Reproduce the data exactly; no word may be added or dropped.
□ □ □ □ □
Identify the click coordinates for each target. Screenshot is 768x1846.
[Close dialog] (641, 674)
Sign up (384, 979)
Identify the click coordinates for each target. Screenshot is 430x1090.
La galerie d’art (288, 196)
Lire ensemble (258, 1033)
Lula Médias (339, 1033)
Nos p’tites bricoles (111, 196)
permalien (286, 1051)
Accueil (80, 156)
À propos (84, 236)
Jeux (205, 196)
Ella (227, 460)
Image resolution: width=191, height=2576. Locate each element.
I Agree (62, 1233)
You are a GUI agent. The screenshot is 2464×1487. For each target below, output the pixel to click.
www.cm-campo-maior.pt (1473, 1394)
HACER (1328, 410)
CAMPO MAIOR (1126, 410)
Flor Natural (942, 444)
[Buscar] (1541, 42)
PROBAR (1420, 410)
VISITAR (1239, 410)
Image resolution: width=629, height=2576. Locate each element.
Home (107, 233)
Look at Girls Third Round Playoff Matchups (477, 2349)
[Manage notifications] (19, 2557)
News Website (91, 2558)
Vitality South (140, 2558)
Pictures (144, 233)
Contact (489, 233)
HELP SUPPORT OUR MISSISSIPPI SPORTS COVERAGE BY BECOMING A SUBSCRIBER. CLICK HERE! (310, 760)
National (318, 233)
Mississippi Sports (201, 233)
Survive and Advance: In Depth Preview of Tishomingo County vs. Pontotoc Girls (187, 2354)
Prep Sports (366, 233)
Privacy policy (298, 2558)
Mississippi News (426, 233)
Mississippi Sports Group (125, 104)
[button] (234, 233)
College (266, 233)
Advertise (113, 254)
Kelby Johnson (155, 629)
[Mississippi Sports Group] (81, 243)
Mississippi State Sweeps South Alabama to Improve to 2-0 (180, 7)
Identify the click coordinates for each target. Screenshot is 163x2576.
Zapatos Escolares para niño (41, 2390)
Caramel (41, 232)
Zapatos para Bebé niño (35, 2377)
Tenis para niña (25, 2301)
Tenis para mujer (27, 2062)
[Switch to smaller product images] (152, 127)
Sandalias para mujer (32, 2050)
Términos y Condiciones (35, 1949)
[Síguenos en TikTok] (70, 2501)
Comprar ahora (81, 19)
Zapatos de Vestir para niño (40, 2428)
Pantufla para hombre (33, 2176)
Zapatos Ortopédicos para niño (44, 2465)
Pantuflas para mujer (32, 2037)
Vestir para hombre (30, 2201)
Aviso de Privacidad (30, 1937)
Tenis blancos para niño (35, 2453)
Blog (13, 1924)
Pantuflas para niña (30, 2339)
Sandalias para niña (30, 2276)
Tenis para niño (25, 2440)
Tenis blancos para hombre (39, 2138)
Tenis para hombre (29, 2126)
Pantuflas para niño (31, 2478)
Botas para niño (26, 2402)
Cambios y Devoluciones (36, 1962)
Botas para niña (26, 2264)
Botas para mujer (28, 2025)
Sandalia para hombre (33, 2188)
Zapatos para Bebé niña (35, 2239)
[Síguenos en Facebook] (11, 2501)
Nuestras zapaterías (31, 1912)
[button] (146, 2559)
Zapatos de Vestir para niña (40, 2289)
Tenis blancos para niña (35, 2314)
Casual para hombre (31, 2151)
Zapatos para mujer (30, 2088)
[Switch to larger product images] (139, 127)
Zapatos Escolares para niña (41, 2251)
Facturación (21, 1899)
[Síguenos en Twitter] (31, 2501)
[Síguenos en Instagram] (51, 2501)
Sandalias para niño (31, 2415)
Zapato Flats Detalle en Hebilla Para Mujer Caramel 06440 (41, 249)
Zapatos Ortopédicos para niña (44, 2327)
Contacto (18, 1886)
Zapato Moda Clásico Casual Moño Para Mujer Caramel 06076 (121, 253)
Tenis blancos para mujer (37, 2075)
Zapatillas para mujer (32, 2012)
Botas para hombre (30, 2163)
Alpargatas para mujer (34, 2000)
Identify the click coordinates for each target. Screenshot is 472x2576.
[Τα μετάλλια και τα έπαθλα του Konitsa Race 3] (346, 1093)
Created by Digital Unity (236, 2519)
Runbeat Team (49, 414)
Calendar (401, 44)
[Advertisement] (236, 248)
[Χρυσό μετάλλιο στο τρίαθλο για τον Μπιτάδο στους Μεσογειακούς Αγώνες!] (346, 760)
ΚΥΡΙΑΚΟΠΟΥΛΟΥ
□ □ □ □ □
● **ANSWER TO THIS PROBLEM**:
Identify the click coordinates for each target. Screenshot is 768x1846.
[Close dialog] (641, 674)
Sign up (384, 979)
Identify the click coordinates for each target. Screenshot is 430x1090.
La galerie d’art (288, 196)
Lire ensemble (258, 1033)
Lula Médias (339, 1033)
Nos p’tites bricoles (111, 196)
permalien (286, 1051)
Accueil (80, 156)
À propos (84, 236)
Jeux (205, 196)
Ella (227, 460)
Image resolution: width=191, height=2576. Locate each element.
I Agree (62, 1233)
You are a GUI agent. The screenshot is 2464×1487. For each target below, output the pixel to click.
www.cm-campo-maior.pt (1473, 1394)
HACER (1328, 410)
CAMPO MAIOR (1126, 410)
Flor Natural (942, 444)
[Buscar] (1541, 42)
PROBAR (1420, 410)
VISITAR (1239, 410)
Image resolution: width=629, height=2576. Locate each element.
Home (107, 233)
Look at Girls Third Round Playoff Matchups (477, 2349)
[Manage notifications] (19, 2557)
News Website (91, 2558)
Vitality South (140, 2558)
Pictures (144, 233)
Contact (489, 233)
HELP SUPPORT OUR MISSISSIPPI SPORTS COVERAGE BY BECOMING A SUBSCRIBER. CLICK HERE! (310, 760)
National (318, 233)
Mississippi Sports (201, 233)
Survive and Advance: In Depth Preview of Tishomingo County vs. Pontotoc Girls (187, 2354)
Prep Sports (366, 233)
Privacy policy (298, 2558)
Mississippi News (426, 233)
Mississippi Sports Group (125, 104)
[button] (234, 233)
College (266, 233)
Advertise (113, 254)
Kelby Johnson (155, 629)
[Mississippi Sports Group] (81, 243)
Mississippi State Sweeps South Alabama to Improve to 2-0 (180, 7)
Identify the click coordinates for each target. Screenshot is 163x2576.
Zapatos Escolares para niño (41, 2390)
Caramel (41, 232)
Zapatos para Bebé niño (35, 2377)
Tenis para niña (25, 2301)
Tenis para mujer (27, 2062)
[Switch to smaller product images] (152, 127)
Sandalias para mujer (32, 2050)
Términos y Condiciones (35, 1949)
[Síguenos en TikTok] (70, 2501)
Comprar ahora (81, 19)
Zapatos de Vestir para niño (40, 2428)
Pantufla para hombre (33, 2176)
Zapatos Ortopédicos para niño (44, 2465)
Pantuflas para mujer (32, 2037)
Vestir para hombre (30, 2201)
Aviso de Privacidad (30, 1937)
Tenis blancos para niño (35, 2453)
Blog (13, 1924)
Pantuflas para niña (30, 2339)
Sandalias para niña (30, 2276)
Tenis para niño (25, 2440)
Tenis blancos para hombre (39, 2138)
Tenis para hombre (29, 2126)
Pantuflas para niño (31, 2478)
Botas para niño (26, 2402)
Cambios y Devoluciones (36, 1962)
Botas para niña (26, 2264)
Botas para mujer (28, 2025)
Sandalia para hombre (33, 2188)
Zapatos para Bebé niña (35, 2239)
[Síguenos en Facebook] (11, 2501)
Nuestras zapaterías (31, 1912)
[button] (146, 2559)
Zapatos de Vestir para niña (40, 2289)
Tenis blancos para niña (35, 2314)
Casual para hombre (31, 2151)
Zapatos para mujer (30, 2088)
[Switch to larger product images] (139, 127)
Zapatos Escolares para niña (41, 2251)
Facturación (21, 1899)
[Síguenos en Twitter] (31, 2501)
[Síguenos en Instagram] (51, 2501)
Sandalias para niño (31, 2415)
Zapato Flats Detalle en Hebilla Para Mujer Caramel 06440 (41, 249)
Zapatos Ortopédicos para niña (44, 2327)
Contacto (18, 1886)
Zapato Moda Clásico Casual Moño Para Mujer Caramel 06076 (121, 253)
Tenis blancos para mujer (37, 2075)
Zapatillas para mujer (32, 2012)
Botas para hombre (30, 2163)
Alpargatas para mujer (34, 2000)
Identify the click coordinates for each target. Screenshot is 472x2576.
[Τα μετάλλια και τα έπαθλα του Konitsa Race 3] (346, 1093)
Created by Digital Unity (236, 2519)
Runbeat Team (49, 414)
Calendar (401, 44)
[Advertisement] (236, 248)
[Χρυσό μετάλλιο στο τρίαθλο για τον Μπιτάδο στους Μεσογειακούς Αγώνες!] (346, 760)
ΚΥΡΙΑΚΟΠΟΥΛΟΥ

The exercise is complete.